Colorado New Home Choices

Colorado New Home Choices

Negative Pressure Nightmare

A technician working in a new 200-unit Fort Collins apartment project encountered heat spilling into one apartment from its water heater flue. Fortunately, he had recently attended City-sponsored training on combustion safety problems. Yet he was a self-proclaimed “non-believer” who felt the trainers had exaggerated potential health and safety problems. Nonetheless, when he encountered this problem, he hired one of the trainers for a site visit. The diagnosis: a major combustion safety hazard.

The apartments were stacked: the ground-floor units were built over vented crawl spaces; the upper units had vented attics above.

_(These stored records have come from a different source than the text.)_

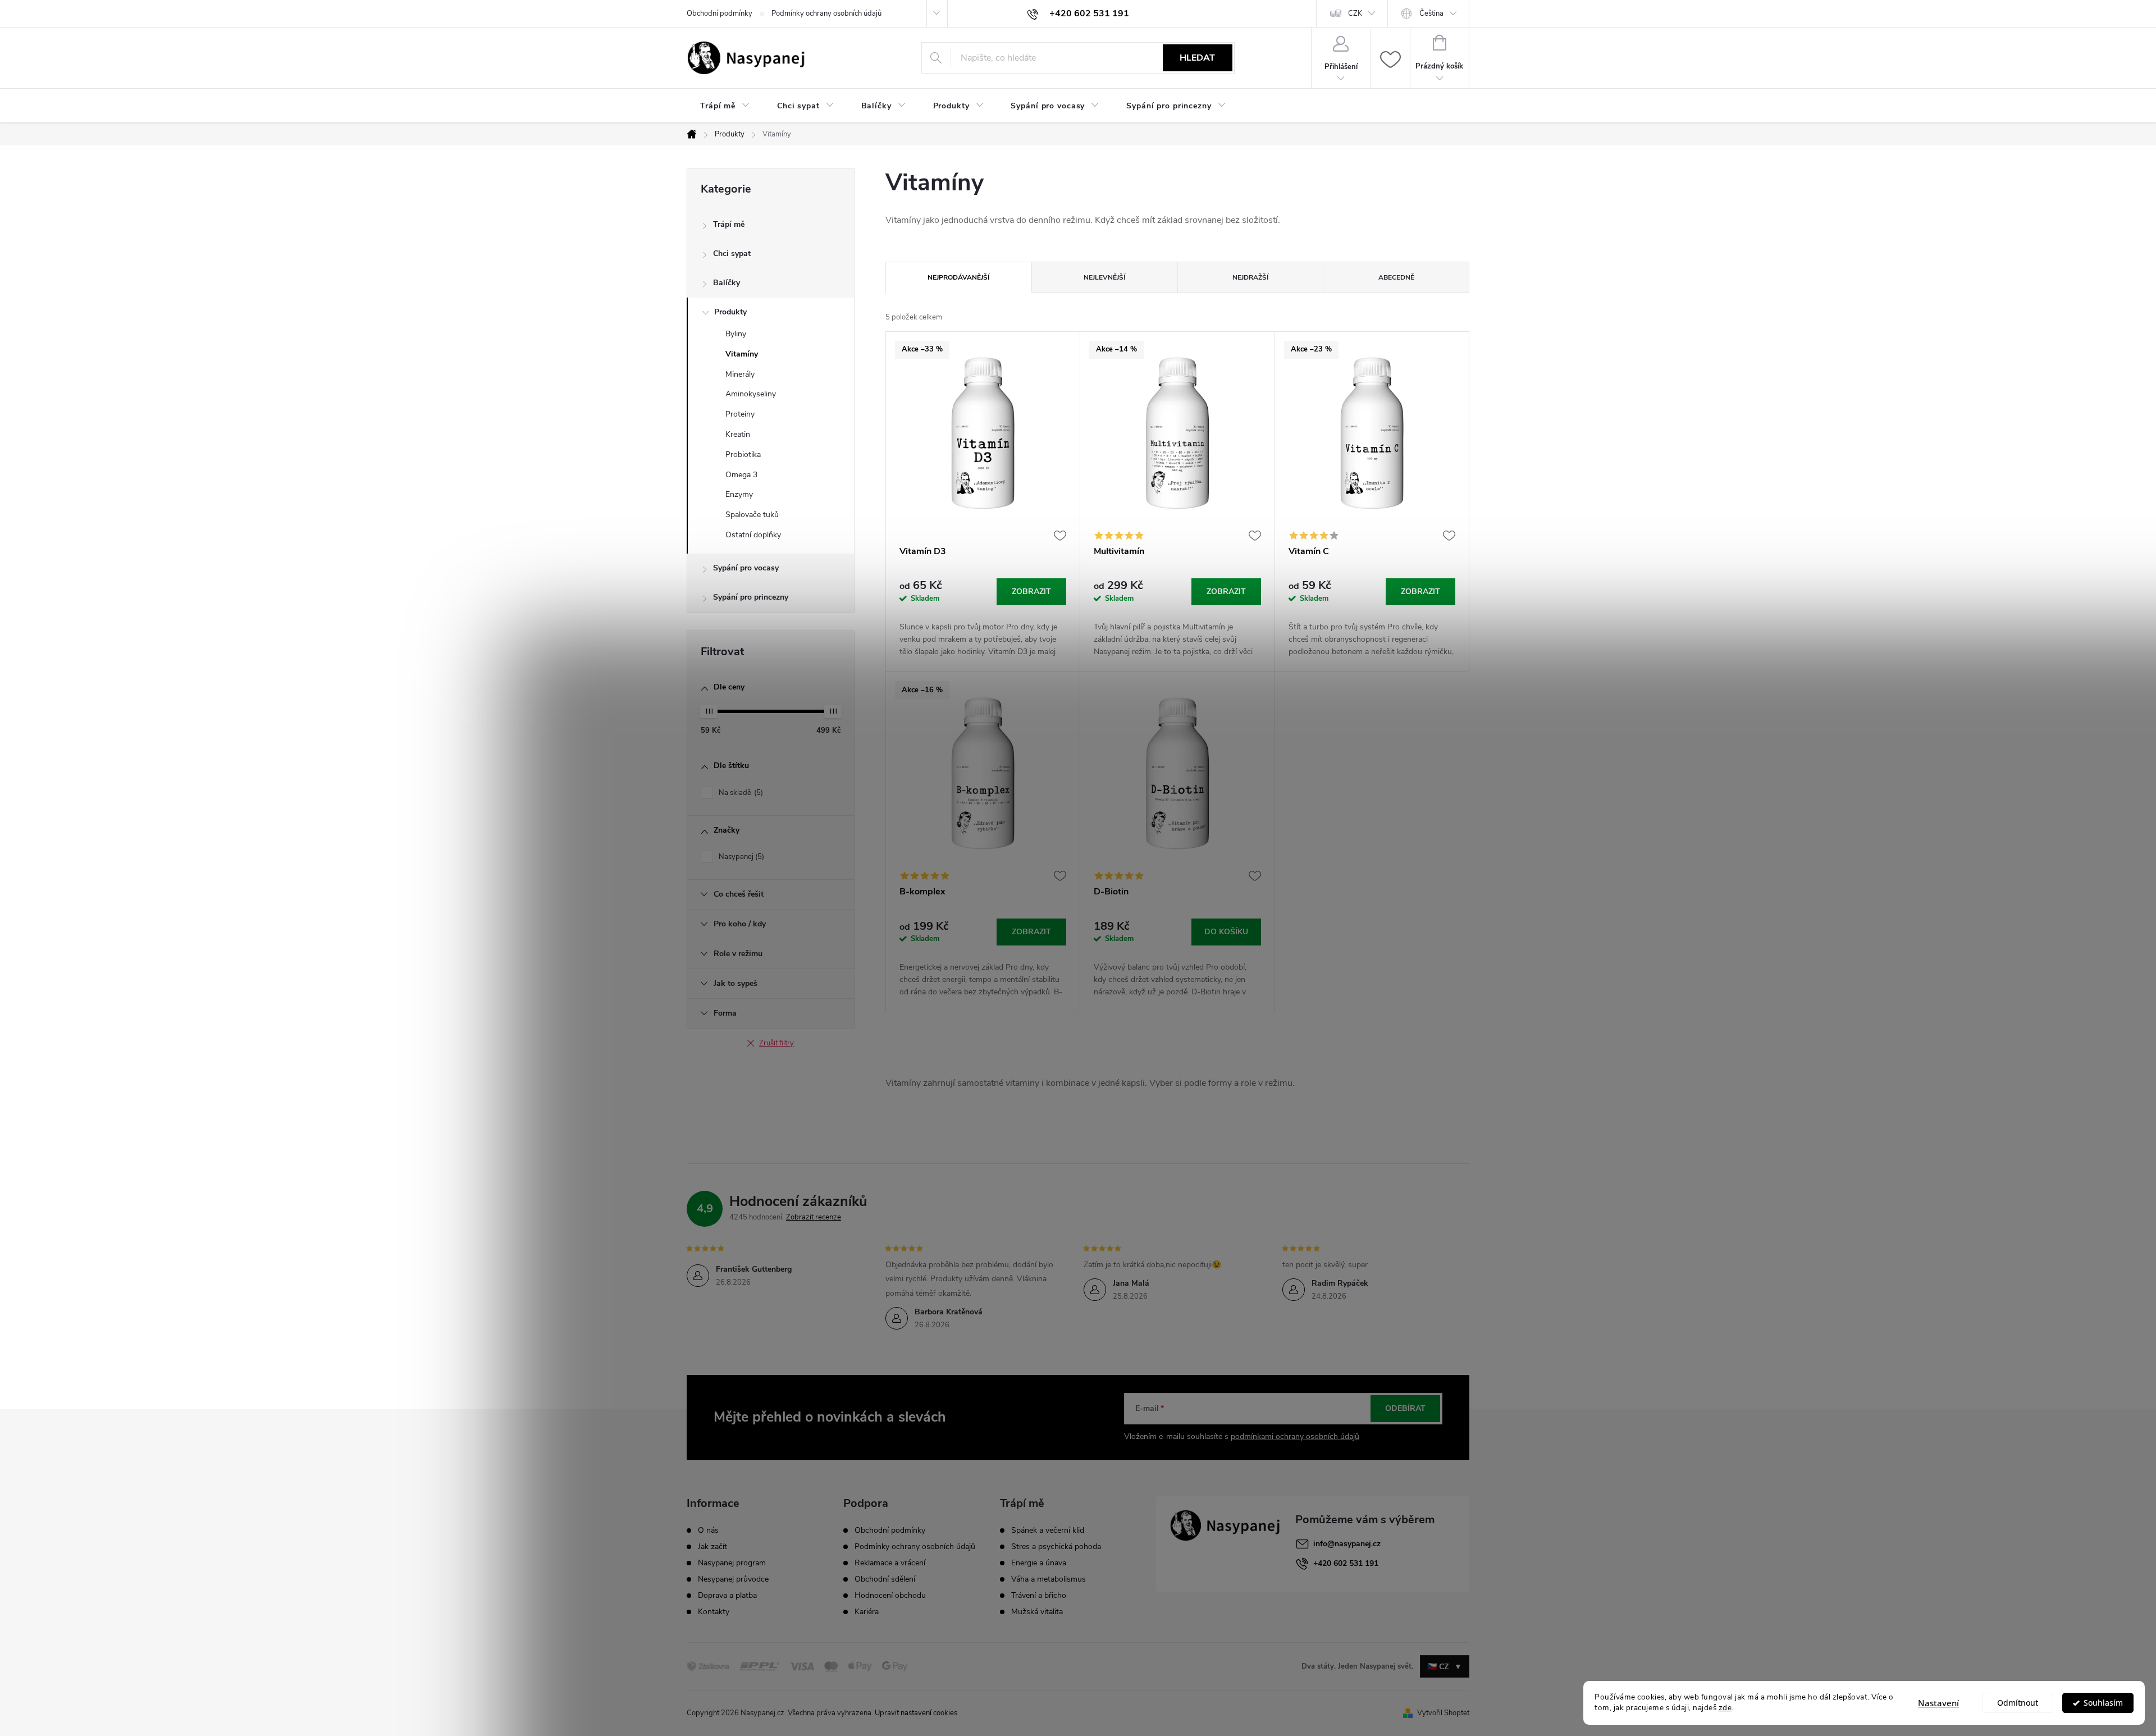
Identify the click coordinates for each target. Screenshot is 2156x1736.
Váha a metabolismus (1048, 1579)
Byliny (735, 333)
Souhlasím (2103, 1703)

Furnaces were located in closets in the apartments. Leaky supply ducts running through the crawl spaces and attics were the root cause of the problem. The heating distribution system was no longer a closed loop. Each time the furnace came on, some warm air delivered through supply ducts was blown into the crawl space or the attic. This meant the single return, located right at the furnace, was trying to draw more air from the apartment than the supply ducts delivered; as a result, the apartment became depressurized. Whenever any one of the seven supply registers was closed by occupants, negative pressure within the home grew even stronger, strong enough to overpower the water heater’s draft and continuously backdraft all combustion byproducts. Once re-burned by the water heater, those byproducts can create carbon monoxide, which can then be drawn into the furnace and recirculated within the living space.

Health complaints by residents in other apartments suggested this problem was likely present in other units as well.

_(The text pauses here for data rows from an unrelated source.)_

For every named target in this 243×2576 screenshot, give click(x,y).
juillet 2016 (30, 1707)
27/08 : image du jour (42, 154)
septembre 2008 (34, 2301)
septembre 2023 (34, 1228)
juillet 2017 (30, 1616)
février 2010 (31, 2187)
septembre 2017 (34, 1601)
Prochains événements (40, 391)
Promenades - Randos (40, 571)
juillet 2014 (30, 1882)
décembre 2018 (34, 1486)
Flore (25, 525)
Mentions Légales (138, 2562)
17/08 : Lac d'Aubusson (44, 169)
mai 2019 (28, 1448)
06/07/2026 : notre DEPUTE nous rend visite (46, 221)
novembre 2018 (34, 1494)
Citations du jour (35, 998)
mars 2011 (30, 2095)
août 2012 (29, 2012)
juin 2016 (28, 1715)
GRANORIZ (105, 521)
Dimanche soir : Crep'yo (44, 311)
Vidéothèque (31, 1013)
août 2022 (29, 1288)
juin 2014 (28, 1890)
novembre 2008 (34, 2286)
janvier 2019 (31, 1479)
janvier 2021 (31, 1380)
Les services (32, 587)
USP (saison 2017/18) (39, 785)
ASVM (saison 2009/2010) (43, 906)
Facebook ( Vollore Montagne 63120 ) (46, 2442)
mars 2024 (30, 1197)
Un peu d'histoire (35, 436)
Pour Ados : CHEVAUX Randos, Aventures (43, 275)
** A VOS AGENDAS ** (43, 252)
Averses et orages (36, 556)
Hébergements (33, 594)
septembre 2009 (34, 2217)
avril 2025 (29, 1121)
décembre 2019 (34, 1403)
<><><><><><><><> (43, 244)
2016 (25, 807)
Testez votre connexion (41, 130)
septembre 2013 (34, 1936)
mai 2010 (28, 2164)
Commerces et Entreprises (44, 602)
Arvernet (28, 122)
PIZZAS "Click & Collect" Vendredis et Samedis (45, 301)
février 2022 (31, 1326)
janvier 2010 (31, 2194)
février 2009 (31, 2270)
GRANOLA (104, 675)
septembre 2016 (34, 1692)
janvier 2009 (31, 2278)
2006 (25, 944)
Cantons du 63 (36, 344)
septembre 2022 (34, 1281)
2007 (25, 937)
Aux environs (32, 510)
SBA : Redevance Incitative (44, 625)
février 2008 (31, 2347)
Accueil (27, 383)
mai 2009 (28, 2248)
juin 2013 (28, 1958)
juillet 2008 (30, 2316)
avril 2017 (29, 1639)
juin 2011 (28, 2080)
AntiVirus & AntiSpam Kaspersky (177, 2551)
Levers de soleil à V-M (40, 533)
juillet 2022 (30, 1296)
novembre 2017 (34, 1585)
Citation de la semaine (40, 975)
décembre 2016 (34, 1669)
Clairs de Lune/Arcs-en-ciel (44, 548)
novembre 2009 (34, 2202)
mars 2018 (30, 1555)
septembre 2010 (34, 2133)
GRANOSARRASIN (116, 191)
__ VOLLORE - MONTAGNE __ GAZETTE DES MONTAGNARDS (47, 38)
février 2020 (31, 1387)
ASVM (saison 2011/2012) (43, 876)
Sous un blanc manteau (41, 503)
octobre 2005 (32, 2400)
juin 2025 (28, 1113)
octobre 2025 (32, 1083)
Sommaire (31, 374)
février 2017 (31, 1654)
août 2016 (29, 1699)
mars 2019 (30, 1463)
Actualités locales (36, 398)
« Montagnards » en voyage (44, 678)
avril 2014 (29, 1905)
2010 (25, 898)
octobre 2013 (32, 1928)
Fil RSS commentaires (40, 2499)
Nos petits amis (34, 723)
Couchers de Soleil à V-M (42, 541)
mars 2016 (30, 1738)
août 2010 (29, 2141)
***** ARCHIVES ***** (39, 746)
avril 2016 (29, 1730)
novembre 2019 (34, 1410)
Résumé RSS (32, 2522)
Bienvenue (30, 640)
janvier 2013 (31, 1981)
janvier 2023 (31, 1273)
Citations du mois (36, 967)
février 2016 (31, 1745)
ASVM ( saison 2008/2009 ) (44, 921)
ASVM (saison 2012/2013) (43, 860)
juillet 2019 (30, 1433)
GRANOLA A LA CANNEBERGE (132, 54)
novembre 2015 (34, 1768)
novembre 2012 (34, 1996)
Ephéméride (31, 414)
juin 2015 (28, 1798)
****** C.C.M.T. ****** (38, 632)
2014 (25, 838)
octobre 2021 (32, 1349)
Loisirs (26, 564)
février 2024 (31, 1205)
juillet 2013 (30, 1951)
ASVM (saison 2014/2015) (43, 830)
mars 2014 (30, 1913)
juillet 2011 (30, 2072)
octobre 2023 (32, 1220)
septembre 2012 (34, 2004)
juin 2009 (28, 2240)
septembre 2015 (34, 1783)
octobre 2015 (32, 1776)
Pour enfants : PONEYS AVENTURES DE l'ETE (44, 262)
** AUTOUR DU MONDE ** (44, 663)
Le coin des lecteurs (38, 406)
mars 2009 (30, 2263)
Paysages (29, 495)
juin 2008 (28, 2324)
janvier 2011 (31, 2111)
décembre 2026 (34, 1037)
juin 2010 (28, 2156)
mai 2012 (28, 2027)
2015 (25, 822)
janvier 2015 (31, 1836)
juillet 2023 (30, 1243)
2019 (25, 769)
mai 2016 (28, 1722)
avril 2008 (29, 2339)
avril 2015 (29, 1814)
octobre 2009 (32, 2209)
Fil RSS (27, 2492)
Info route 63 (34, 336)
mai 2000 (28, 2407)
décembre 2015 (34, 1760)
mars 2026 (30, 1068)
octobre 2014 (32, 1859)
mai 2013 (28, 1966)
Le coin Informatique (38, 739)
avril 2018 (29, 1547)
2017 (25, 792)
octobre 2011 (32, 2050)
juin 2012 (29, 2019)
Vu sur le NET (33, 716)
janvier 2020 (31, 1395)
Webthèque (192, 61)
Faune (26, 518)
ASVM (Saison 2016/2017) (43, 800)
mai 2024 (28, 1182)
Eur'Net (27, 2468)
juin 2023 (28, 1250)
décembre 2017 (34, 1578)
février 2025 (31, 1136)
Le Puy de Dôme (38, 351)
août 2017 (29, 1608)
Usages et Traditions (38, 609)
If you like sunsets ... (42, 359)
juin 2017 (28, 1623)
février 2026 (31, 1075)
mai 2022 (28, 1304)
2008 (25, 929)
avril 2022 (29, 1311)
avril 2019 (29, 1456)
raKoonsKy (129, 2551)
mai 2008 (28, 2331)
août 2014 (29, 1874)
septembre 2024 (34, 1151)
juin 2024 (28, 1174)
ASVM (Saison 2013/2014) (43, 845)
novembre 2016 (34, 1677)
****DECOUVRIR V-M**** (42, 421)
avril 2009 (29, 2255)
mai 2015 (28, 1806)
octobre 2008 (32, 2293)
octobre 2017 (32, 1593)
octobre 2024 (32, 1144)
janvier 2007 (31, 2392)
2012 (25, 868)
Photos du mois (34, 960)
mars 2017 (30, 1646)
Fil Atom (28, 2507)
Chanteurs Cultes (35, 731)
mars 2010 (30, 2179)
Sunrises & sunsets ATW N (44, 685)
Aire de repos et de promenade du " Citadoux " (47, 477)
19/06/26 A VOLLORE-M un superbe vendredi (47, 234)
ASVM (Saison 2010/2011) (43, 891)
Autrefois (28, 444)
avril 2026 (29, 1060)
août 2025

Possible fixes, some addressing only the symptoms, others going after the root causes:

  • Seal all crawl space and attic ductwork with mastic to reduce supply leakage; then test the resulting pressure balance.
  • Install a carbon monoxide detector in every unit.
  • Install a spillage sensor on each water heater to shut off operation whenever spillage occurs.
  • Remodel all crawl spaces to be “warm” (unvented) designs and remove attic venting, so that any air leaks from supply ducts stay within the home.
  • Replace all atmospherically vented water heaters with sealed-combustion models.

Within 48 hours of the tests, management began the process of installing a carbon monoxide detector in each apartment unit.